» Instructions for the task: Each entry, in full: copy it out exactly.

(Collected data entries)

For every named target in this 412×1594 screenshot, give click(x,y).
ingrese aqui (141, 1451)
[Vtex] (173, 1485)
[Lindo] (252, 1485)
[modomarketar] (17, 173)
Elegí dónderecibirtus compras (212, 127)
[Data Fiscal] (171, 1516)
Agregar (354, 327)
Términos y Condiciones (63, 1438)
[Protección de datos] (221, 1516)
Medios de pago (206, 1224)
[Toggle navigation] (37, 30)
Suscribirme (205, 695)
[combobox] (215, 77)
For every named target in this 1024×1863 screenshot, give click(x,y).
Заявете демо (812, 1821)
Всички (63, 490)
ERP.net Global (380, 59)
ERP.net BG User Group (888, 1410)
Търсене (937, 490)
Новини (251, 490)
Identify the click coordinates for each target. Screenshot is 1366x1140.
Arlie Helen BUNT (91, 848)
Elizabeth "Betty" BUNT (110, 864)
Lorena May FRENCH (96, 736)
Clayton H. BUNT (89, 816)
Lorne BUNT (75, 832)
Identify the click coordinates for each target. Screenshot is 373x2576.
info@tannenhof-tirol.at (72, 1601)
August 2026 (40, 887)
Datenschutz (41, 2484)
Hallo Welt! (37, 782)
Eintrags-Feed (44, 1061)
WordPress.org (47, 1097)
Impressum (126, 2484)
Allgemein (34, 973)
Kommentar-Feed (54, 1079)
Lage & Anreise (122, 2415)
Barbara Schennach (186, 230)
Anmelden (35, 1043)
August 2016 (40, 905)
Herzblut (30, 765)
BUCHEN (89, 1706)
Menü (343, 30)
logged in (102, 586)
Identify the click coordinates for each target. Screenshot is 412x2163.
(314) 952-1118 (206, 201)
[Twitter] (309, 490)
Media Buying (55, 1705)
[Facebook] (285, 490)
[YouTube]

» Exercise answer:
For every named target in this 412×1594 screenshot, give click(x,y).
ingrese aqui (141, 1451)
[Vtex] (173, 1485)
[Lindo] (252, 1485)
[modomarketar] (17, 173)
Elegí dónderecibirtus compras (212, 127)
[Data Fiscal] (171, 1516)
Agregar (354, 327)
Términos y Condiciones (63, 1438)
[Protección de datos] (221, 1516)
Medios de pago (206, 1224)
[Toggle navigation] (37, 30)
Suscribirme (205, 695)
[combobox] (215, 77)
For every named target in this 1024×1863 screenshot, give click(x,y).
Заявете демо (812, 1821)
Всички (63, 490)
ERP.net Global (380, 59)
ERP.net BG User Group (888, 1410)
Търсене (937, 490)
Новини (251, 490)
Identify the click coordinates for each target. Screenshot is 1366x1140.
Arlie Helen BUNT (91, 848)
Elizabeth "Betty" BUNT (110, 864)
Lorena May FRENCH (96, 736)
Clayton H. BUNT (89, 816)
Lorne BUNT (75, 832)
Identify the click coordinates for each target. Screenshot is 373x2576.
info@tannenhof-tirol.at (72, 1601)
August 2026 (40, 887)
Datenschutz (41, 2484)
Hallo Welt! (37, 782)
Eintrags-Feed (44, 1061)
WordPress.org (47, 1097)
Impressum (126, 2484)
Allgemein (34, 973)
Kommentar-Feed (54, 1079)
Lage & Anreise (122, 2415)
Barbara Schennach (186, 230)
Anmelden (35, 1043)
August 2016 (40, 905)
Herzblut (30, 765)
BUCHEN (89, 1706)
Menü (343, 30)
logged in (102, 586)
Identify the click coordinates for each target. Screenshot is 412x2163.
(314) 952-1118 (206, 201)
[Twitter] (309, 490)
Media Buying (55, 1705)
[Facebook] (285, 490)
[YouTube]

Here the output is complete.